Alfie (2004)

The remake of Alfie from 2004, directed by champion of the middlebrow Charles Shyer, is not very good, but a good lecture could be written about the differences between this film and the original. You could tailor this lecture to women's studies, men's studies, sociology or psychology courses. Suffice it to say, ladies, you've come a long way, baby.

This Alfie is still a ladies' man, a cad of sorts, this time played by Jude Law. But this Alfie is much softer around the edges. Shyer reproduces the gimmick of having Alfie talk to the camera, but you don't see the glint of a predator in his eye that Michael Caine had. Law plays him as cuddly, which I guess is a sign of the times.

Most of the plot follows the first film, but aside from Alfie being more lovable, the women are treated much more differently. As I wrote about the 1966 film, the women in that film were treated as almost subhuman, doormats of a most unpleasant nature. Here the women are much more assertive, and use Alfie almost as much as he uses them.

The most glaring example is Marisa Tomei, who replaces Julie Foster as Alfie's "stand-by." Only this time, Tomei doesn't play a woman who has a pathological attraction to Alfie, and won't tolerate philandering. Instead of Alfie knocking her up, she's already a single mother, and has no problem giving him the boot.

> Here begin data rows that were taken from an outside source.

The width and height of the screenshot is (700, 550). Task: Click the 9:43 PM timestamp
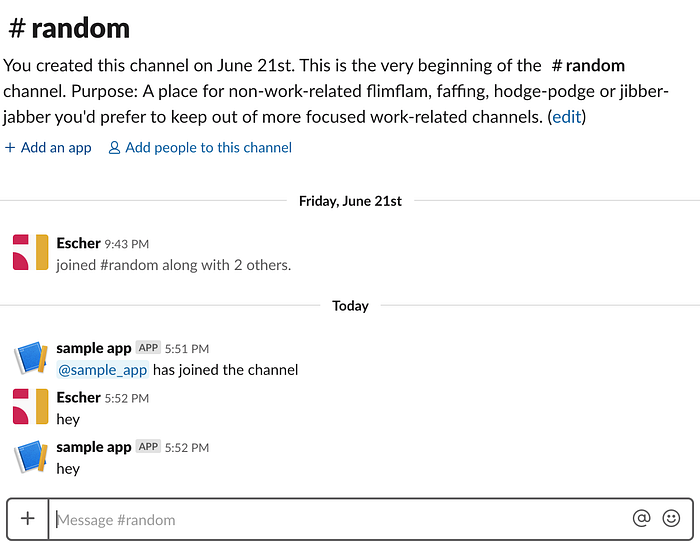pos(127,244)
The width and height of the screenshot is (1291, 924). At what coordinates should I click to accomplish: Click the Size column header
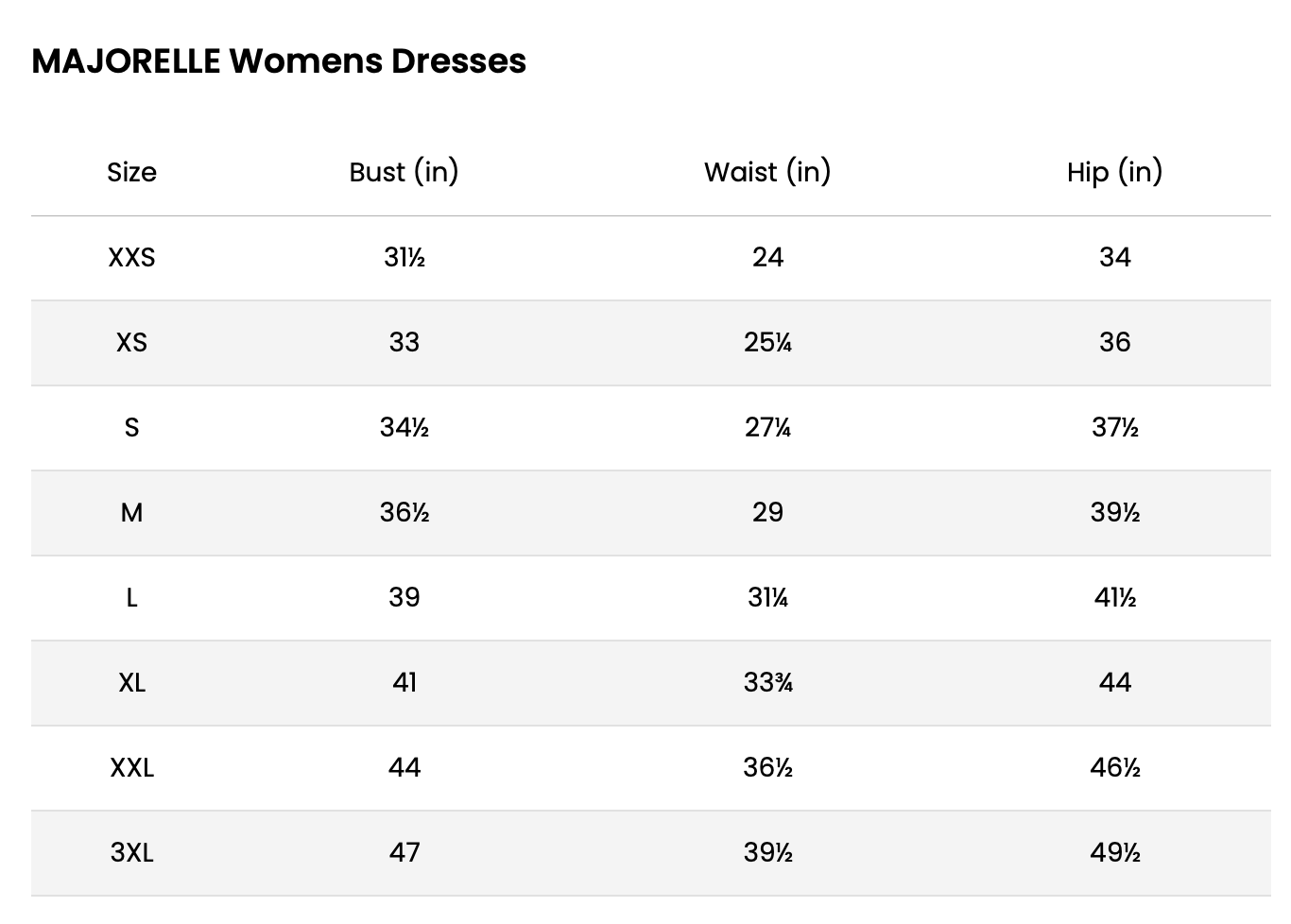[x=131, y=172]

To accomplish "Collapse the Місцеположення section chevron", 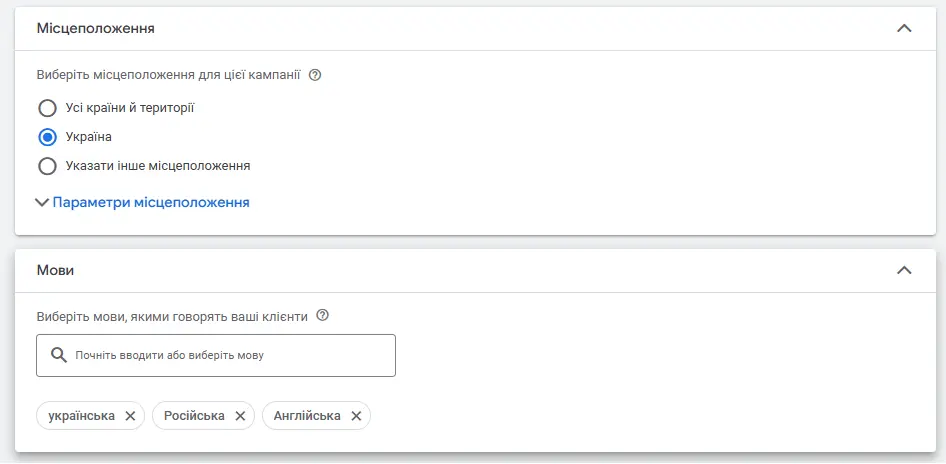I will click(x=904, y=28).
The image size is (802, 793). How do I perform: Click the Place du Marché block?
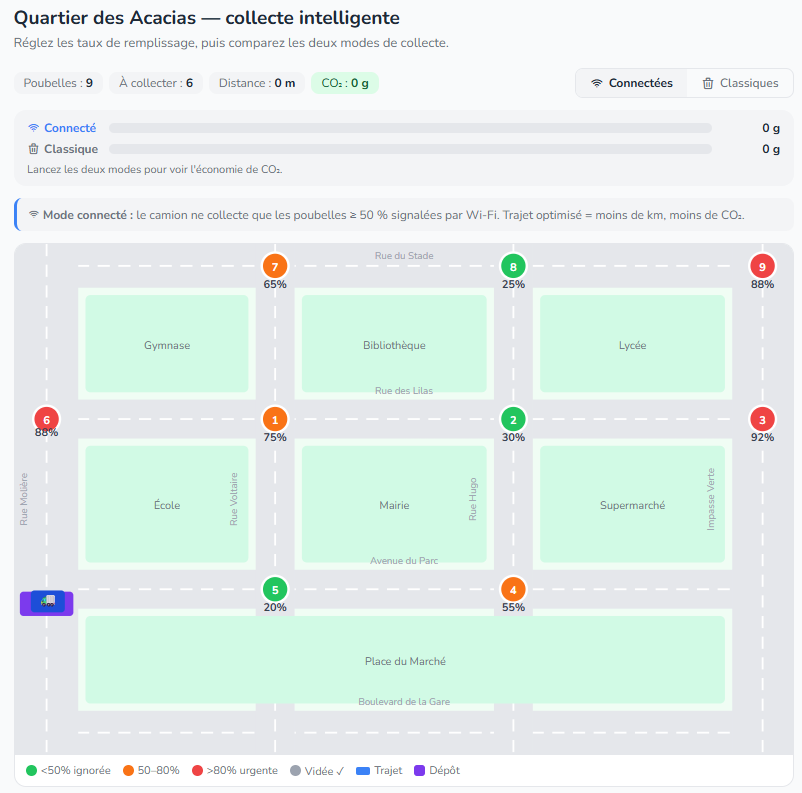[405, 660]
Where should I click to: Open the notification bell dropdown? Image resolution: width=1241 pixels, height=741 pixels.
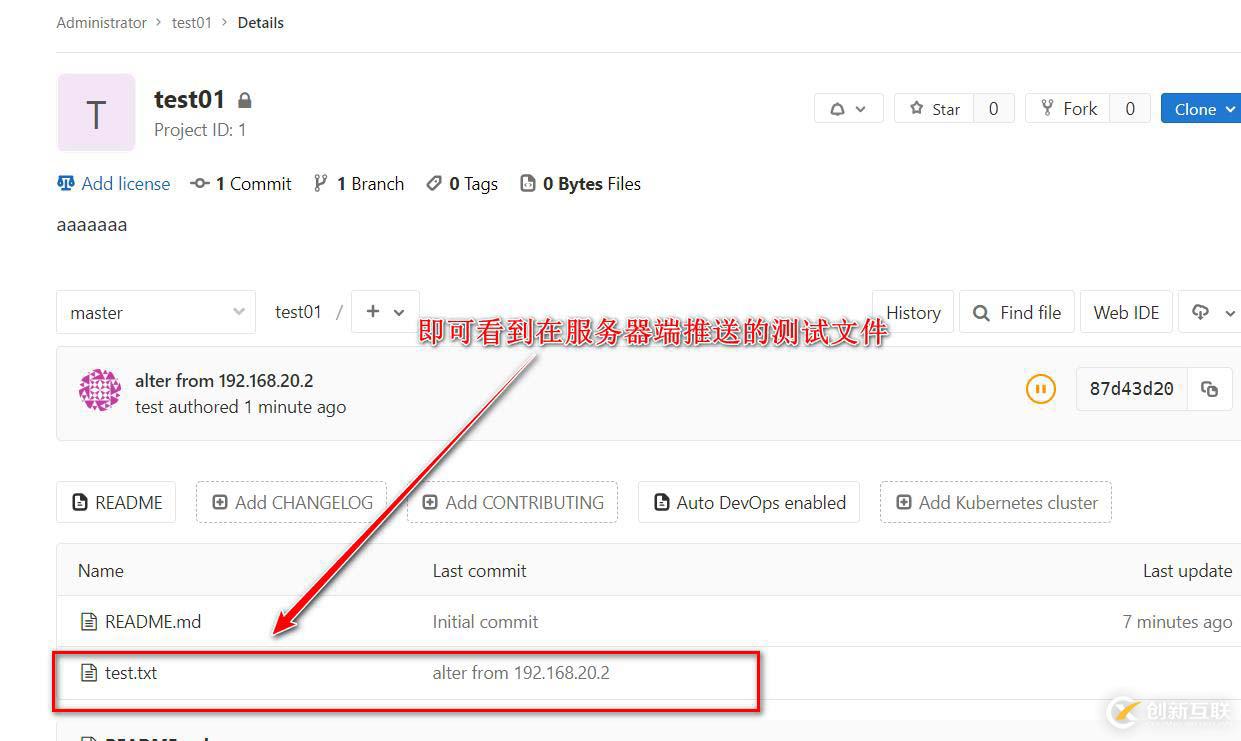[x=848, y=109]
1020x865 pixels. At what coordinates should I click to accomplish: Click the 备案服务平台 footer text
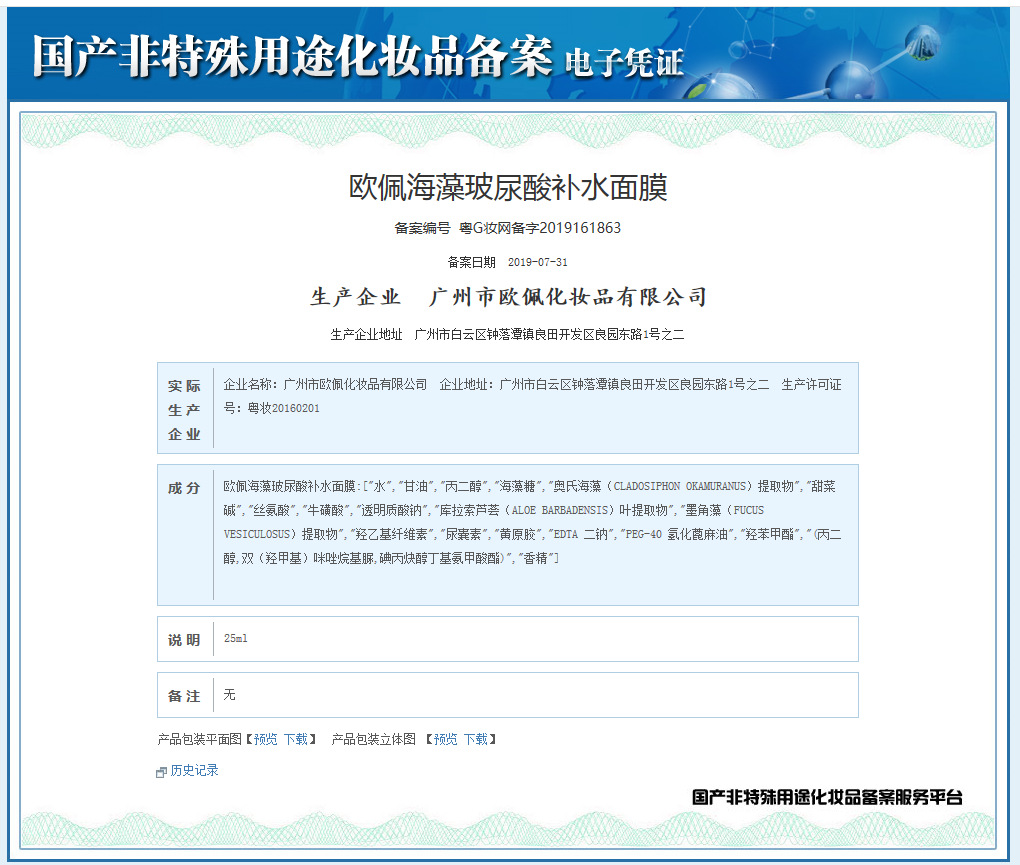tap(827, 797)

The character based on the hitchhiker played by Jane Asher is now Sienna Miller, who instead of becoming Alfie's scrubwoman is now a manic depressive. Alfie gives her the heave-ho, not because she's domesticating him, but because he can't stand her moods.

And Susan Sarandon is the stand-in for Shelley Winters' cougar. This sequence is very similar to the first film, in that she's an older woman that Alfie finds in remarkable condition and decides he wants to settle down with, but finds a younger man in her bed.

As for Alfie cuckolding a friend, he does that here, too. Omar Epps plays Alfie's co-worker (they're chauffeurs), with whom he plans to buy their limousine company. But he sleeps with Epps' girlfriend (Nia Long), and as in the first film, an abortion is planned. But attitudes about abortion have changed that scene, which in the original was sinister, to something matter-of-fact.

Shyer, who specializes in bland family movies like Father of the Bride and Baby Boom, takes a subject that was certainly not fit for families and neuters it. There's some adult situations, and Miller shows off her boobs. But the film has no edge, and Law's pain is not that interesting. He gets an older adult man to confide in, played by Dick Latessa (this part seemed to have a cameo by Caine written all over it, I wonder why he's not in it, since I don't think Michael Caine turns down anything). Frankly, and almost unbelievably, Shyer has made Alfie a bore.

I was also surprised to see it set in New York City, though Alfie is still English. In the extras, the production designer explains that in today's England, it would all seemed "gratuitous," whatever that means. Is she saying that men in England are now all gentlemen, but in New York it's still possible to be a shit? I don't know about the former, but I'll say she's right in the latter.

Alfie's final speech is lifted almost verbatim from the original, but is not followed by the famous song. Instead we get a forgettable number from Mick Jagger and Dave Stewart. What an outrage!